By Kelli B. Grant
Question: I’m trying to stick to a budget and save money. Is it a good idea to have all of my bills automatically drafted out of my bank account?
Answer: It depends on the bills in question, as well as your bank. An automatic draft, which allows the company billing you to debit your checking account, can have a number of advantages over online bill pay, in which you set up a payment and instruct the bank to send it on your behalf.
Because the company pulls the money when it’s due, there’s less of a chance of missing an important bill, says Greg McBride, a senior financial analyst at Bankrate.com. For certain loans or debt payments, you may even get an interest rate deduction for setting up auto-pay, he says. Plus, a few banks still charge customers for using online bill pay features. “That’s a big advantage of automatic draft,” McBride says.

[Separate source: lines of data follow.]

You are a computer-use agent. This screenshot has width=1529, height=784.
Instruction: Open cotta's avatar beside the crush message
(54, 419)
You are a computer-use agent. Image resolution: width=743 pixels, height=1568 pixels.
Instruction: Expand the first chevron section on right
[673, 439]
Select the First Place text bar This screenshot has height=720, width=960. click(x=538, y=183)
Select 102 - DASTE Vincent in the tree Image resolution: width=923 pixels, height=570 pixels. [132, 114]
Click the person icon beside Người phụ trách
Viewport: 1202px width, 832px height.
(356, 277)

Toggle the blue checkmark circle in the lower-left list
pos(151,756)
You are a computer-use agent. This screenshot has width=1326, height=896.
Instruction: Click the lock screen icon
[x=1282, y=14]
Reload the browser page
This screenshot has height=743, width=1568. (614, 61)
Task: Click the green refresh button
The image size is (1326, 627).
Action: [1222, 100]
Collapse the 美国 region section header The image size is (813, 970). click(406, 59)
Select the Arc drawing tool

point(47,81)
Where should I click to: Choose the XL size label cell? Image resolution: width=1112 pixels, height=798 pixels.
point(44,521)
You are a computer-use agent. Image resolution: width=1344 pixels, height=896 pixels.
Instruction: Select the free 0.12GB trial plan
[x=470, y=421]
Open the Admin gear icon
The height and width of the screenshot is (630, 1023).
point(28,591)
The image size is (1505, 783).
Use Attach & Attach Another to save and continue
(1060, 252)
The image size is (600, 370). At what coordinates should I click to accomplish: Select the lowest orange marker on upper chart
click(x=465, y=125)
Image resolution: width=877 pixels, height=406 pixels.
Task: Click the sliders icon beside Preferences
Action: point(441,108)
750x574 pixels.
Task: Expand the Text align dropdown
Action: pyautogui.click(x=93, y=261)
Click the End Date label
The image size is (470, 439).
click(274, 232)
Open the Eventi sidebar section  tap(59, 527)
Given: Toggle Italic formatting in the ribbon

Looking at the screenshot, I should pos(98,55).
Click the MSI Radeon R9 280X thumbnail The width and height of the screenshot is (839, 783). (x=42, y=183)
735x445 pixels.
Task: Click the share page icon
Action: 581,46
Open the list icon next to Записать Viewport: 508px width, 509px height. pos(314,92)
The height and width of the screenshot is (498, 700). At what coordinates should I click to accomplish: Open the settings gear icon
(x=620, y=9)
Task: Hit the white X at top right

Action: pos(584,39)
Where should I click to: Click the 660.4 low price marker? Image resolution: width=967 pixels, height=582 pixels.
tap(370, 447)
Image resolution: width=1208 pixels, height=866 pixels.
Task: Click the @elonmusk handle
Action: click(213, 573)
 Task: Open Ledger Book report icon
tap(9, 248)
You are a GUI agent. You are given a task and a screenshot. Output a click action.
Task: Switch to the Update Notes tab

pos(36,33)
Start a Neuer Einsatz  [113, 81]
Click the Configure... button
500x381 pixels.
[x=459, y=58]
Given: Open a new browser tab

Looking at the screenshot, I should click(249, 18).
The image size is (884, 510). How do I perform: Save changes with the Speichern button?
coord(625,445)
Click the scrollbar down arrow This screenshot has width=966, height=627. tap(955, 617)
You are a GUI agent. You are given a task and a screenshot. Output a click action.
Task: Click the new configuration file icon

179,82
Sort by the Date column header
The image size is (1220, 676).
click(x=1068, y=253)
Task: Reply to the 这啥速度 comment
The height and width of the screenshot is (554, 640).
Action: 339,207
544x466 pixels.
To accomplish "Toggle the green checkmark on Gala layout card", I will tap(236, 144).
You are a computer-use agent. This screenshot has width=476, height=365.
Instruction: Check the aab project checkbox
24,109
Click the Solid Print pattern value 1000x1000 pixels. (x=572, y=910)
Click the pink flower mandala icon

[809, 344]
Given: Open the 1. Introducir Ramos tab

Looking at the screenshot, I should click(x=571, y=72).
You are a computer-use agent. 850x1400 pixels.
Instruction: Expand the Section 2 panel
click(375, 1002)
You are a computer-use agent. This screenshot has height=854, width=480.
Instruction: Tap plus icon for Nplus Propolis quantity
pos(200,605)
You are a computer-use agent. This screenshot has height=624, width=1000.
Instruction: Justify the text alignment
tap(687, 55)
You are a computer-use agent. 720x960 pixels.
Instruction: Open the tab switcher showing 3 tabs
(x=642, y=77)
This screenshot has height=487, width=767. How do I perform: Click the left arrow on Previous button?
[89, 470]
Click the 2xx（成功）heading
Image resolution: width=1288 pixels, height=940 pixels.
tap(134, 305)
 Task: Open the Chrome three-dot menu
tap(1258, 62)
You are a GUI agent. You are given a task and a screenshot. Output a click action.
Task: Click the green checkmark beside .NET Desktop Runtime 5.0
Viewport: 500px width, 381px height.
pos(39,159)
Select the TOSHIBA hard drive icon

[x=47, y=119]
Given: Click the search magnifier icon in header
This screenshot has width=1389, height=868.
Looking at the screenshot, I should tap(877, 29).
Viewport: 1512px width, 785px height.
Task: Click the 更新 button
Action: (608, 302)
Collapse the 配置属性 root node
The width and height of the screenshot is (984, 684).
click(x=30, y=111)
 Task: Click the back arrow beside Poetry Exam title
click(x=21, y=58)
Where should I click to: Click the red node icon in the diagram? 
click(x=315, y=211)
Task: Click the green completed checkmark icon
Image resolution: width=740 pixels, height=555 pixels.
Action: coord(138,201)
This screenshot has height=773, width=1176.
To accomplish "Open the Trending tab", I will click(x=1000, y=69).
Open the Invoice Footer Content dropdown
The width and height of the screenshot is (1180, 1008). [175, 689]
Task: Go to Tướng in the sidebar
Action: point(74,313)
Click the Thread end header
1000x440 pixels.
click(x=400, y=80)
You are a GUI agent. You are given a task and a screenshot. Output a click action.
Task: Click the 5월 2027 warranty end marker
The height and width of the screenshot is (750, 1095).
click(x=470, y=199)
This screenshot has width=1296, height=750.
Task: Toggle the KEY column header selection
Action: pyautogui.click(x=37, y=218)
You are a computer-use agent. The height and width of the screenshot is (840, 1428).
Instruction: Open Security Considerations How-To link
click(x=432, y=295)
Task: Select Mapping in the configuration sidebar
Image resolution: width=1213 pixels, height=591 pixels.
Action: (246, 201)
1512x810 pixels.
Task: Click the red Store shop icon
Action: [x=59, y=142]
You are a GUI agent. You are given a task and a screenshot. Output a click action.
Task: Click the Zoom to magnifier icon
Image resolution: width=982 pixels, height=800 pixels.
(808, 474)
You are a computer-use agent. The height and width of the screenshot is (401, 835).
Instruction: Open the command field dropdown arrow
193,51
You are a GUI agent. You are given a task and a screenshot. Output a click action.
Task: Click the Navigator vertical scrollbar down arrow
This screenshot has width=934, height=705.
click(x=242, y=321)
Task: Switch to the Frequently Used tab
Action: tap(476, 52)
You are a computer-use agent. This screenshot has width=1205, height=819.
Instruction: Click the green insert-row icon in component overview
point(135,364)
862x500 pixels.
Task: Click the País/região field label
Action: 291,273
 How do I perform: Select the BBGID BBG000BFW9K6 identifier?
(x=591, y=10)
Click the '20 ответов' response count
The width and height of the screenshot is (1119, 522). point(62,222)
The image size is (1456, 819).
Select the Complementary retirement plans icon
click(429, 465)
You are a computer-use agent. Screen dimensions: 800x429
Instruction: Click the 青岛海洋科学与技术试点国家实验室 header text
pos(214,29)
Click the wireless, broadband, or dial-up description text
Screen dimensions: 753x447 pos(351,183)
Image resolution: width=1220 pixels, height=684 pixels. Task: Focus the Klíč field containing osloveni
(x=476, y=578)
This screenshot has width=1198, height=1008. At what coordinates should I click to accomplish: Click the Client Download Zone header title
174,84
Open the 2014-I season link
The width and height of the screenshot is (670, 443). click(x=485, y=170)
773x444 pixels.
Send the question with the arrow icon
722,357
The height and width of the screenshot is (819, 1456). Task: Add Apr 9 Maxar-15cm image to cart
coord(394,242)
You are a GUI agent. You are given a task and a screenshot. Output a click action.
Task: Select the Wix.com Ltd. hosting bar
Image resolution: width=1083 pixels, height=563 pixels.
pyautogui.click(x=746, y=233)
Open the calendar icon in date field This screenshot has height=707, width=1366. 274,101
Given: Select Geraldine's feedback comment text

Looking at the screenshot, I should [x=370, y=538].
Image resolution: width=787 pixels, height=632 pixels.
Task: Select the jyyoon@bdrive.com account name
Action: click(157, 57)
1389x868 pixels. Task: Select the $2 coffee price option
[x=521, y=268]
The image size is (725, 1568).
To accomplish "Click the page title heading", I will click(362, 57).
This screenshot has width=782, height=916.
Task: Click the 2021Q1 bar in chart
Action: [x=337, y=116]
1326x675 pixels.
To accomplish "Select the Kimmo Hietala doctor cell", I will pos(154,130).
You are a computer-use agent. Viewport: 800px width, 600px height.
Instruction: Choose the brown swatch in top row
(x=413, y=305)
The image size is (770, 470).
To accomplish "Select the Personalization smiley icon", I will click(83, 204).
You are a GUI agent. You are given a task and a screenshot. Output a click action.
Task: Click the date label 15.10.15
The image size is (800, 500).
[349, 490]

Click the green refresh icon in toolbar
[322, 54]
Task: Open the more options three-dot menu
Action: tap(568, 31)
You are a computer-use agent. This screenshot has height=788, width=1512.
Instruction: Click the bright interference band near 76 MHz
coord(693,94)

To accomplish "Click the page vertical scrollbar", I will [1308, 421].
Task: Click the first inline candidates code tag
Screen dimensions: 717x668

But automatic draft can also be a budget pitfall, particularly on bills that might vary from month to month like cellphone or electric. An unexpectedly high bill automatically drafted from your account could generate overdraft fees, which might be more expensive than paying a month’s worth of interest to carry a small balance on a credit card or loan.
For such variable bills, you might be better off setting up online bill pay, says McBride. Another option: many companies allow customers to make a payment via their own web sites. “That gives you more control over when and how payment is made,” he says.